Urbanised delta regions have very different ways of dealing with flood risks. Their methods are often determined by cultural influences, says doctoral candidate Suwanna Rongwiriyaphanich. Buddhist Thailand, for example, is not necessarily receptive to procedures that are standard in the Calvinist Netherlands.

Over the last few years, Thailand has experienced severe flooding. The strategy deployed by the government and population is very different from that in the Netherlands. In 2011, inhabitants of some rural areas even dismantled the emergency dykes erected to protect the capital city Bangkok. “The feeling of collectivity and shared risk is not as strong in Thailand as in the Netherlands.
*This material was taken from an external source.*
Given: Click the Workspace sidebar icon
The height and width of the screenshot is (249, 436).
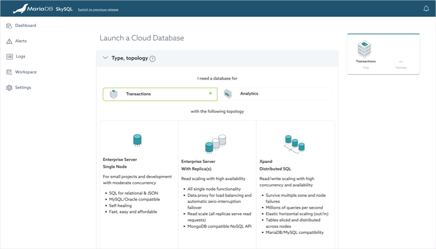Looking at the screenshot, I should click(9, 72).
This is partly a cultural difference”, explains Rongwiriyaphanich. “You have to take this into account as a planner if you want your policy to be implemented successfully. A purely technocratic approach will not solve the problem.”
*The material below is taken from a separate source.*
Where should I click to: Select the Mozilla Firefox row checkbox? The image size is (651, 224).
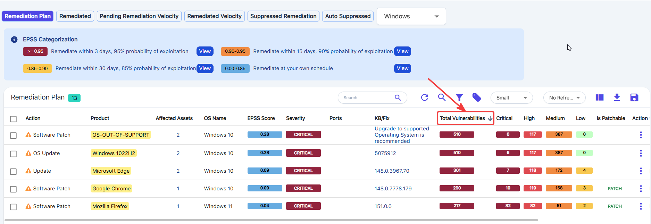coord(14,207)
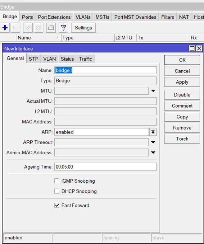Screen dimensions: 204x244
Task: Open the ARP dropdown list
Action: [153, 132]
In her dissertation entitled Understanding culture in territorial management and its implications for spatial planning, the doctoral candidate from Delft compares the Rhine-Meuse delta with several regions in the delta of the Chao Phraya River. Her work clearly shows that the two countries take a very different approach to the risk of flooding. Whereas Dutch territorial management focuses on fighting the water, the Thai approach tends to favour adapting to nature. In regions where daily or annual floods are common, the inhabitants simply stay put whatever happens. Their attitude is partly explained by the fact that the damage is usually limited to wet feet and soggy basements. It is very unusual for anyone to actually drown. But according to Rongwiriyaphanich, there is also a deeper cultural background. Modifying the situation to suit nature is more in line with the Buddhist idea that man is an integral part of nature. By going against nature man disadvantages himself.

Dutch Calvinism and its belief in dominion theology is the complete opposite. The idea of God's sovereignty on earth fits in perfectly with a population that wages war on nature. In this respect, it is entirely understandable that the Netherlands has been more willing to surrender reclaimed areas and conduct research into adaptive types of housing over the last few decades. It is a phenomenon that perfectly reflects the waning influence of Protestantism.

So in short, a strategy used to combat flooding successfully in one particular country is not automatically practical in another context. Planners must be careful not to offend cultural sensitivity and should alter methods to suit local circumstances where necessary.